Le porte-parole du gouvernement, Gabriel Attal, a fait part mercredi 2 juin de «signaux d’alerte», notamment en Nouvelle-Aquitaine et en Occitanie avec un taux de reproduction qui 'est repassé au-dessus de 1, ce qui signifie que l’épidémie gagne de nouveau du terrain». Cette reprise était très marquée dans les Pyrénées-Atlantiques, mais aussi en Charente-Maritime, en Lot-et-Garonne, en Charente, dans les Landes et en Gironde.

A cela s'ajoute que le variant Delta initialement identifié en Inde en avril et qui se développe en Angleterre est aussi apparu dans plusieurs départements dont les Landes où on trouve «une cinquantaine de patients», selon l'agence régionale de santé. Une centaine de cas du variant auraient été confirmés en France dont certains d’origine inconnue. Ainsi il circule déjà de façon significative sans être détecté. Les pouvoirs publics et la plupart des médias rassurent à bon compte sur le variant Delta, où évitent complètement le sujet, pour faire croire que la situation est sous contrôle.

Il faut examiner la situation au Royaume-Uni pour savoir ce qu'il en est en réalité. On y repère déjà plus de cas de variant indien que de variant britannique (Alpha), connu pour être déjà plus contagieux que la souche initiale du coronavirus qu'il a remplacé. Les infections et les décès dus au variant Delta sont en augmentation constante à partir d’un petit nombre initial d’infections.

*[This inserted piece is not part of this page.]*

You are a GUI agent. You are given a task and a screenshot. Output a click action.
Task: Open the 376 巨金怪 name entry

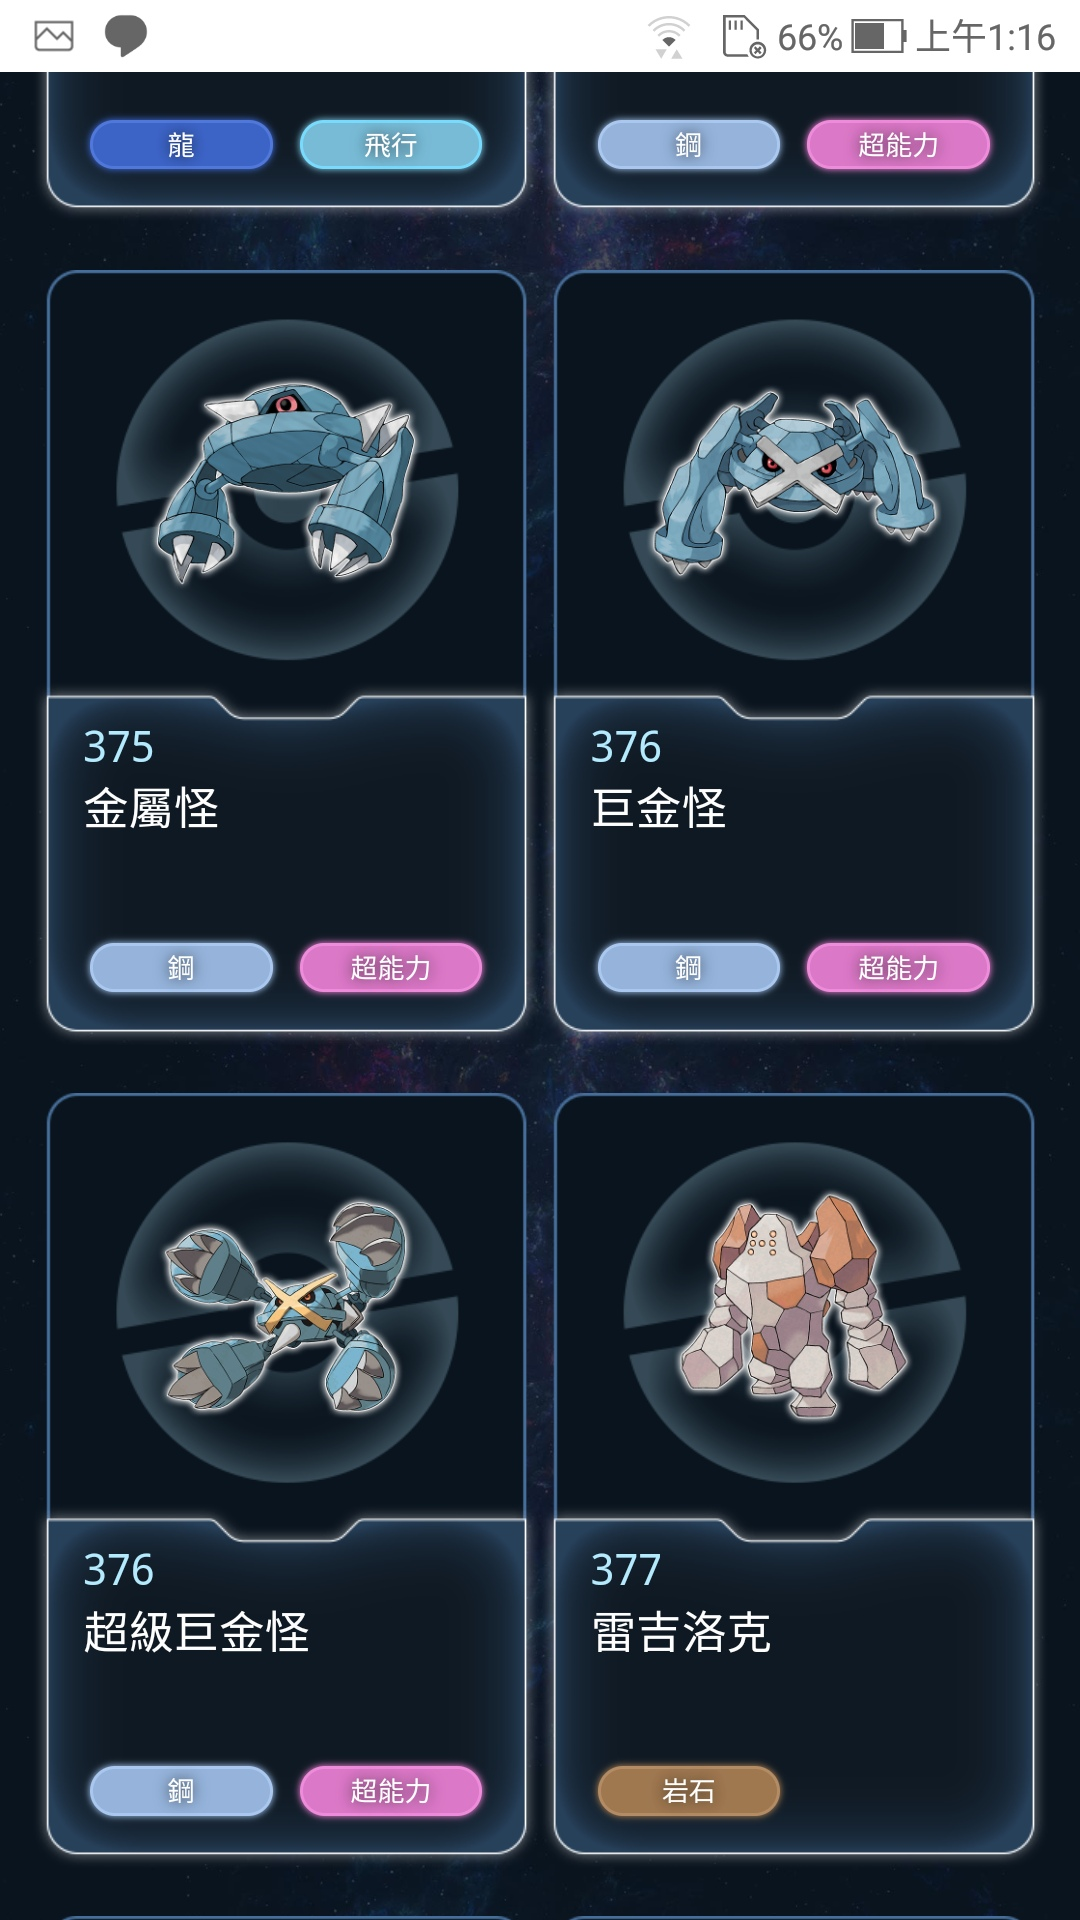(659, 779)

Selon Neil Ferguson, épidémiologiste à l’Imperial College de Londres, le nouveau variant est entre 30 et 100 pour cent, et vraisemblablement environ 60 pourcent plus transmissible que le variant Alpha.

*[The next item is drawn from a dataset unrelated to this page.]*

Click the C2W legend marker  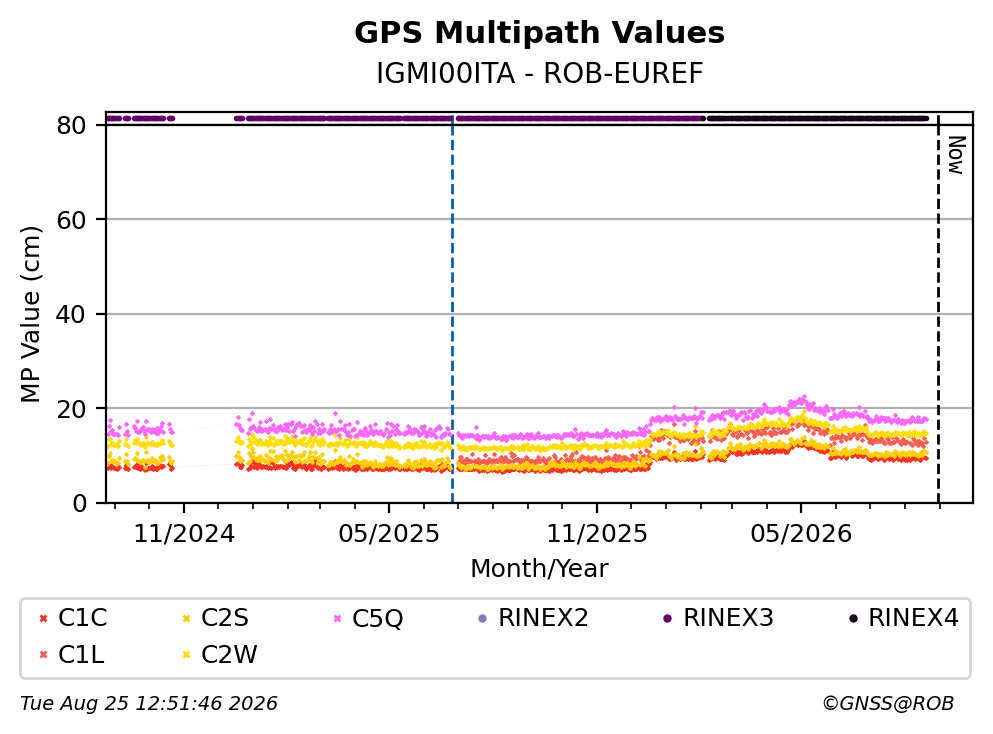click(186, 655)
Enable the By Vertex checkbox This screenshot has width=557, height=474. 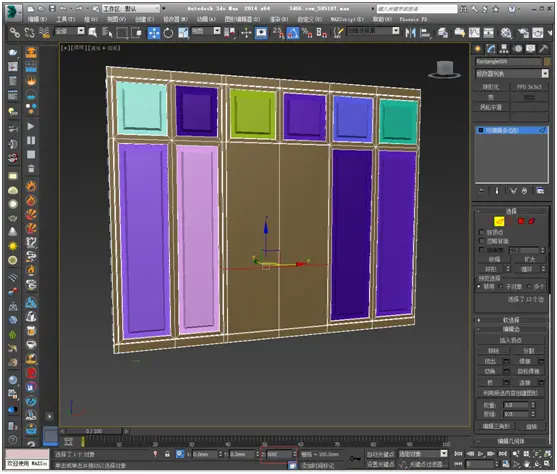point(482,232)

D'après une étude du Public Health England, le variant indien pourrait entraîner la multiplication des hospitalisations. Après l'analyse de près de 38.000 séquences du virus, les chercheurs estiment que le variant Delta aurait un risque d'hospitalisation 2,61 plus élevé, par rapport au variant Alpha.

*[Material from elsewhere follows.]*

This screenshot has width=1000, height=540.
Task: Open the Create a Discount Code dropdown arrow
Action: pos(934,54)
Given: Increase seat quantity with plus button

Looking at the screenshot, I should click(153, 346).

Enfin la variant Delta fait partie des variants qui ont une capacité accrue à contourner le système immunitaire, ainsi les personnes qui n'ont pas terminé le schéma vaccinal pourraient être touchées et participer à la diffusion du virus.

Avec seulement 20 pour cent de la population complètement vaccinée et avec l'accélération du déconfinement, le potentiel de diffusion de la souche Alpha anglaise dominante et de la nouvelle souche Delta est considérable.

Comme avec l'arrivée de la souche Alpha au moment des fêtes de fin d'année, Macron et son gouvernement balaient les données scientifiques et poursuivent une politique sanitaire qui risque de provoquer une quatrième vague de contagions dès l’été.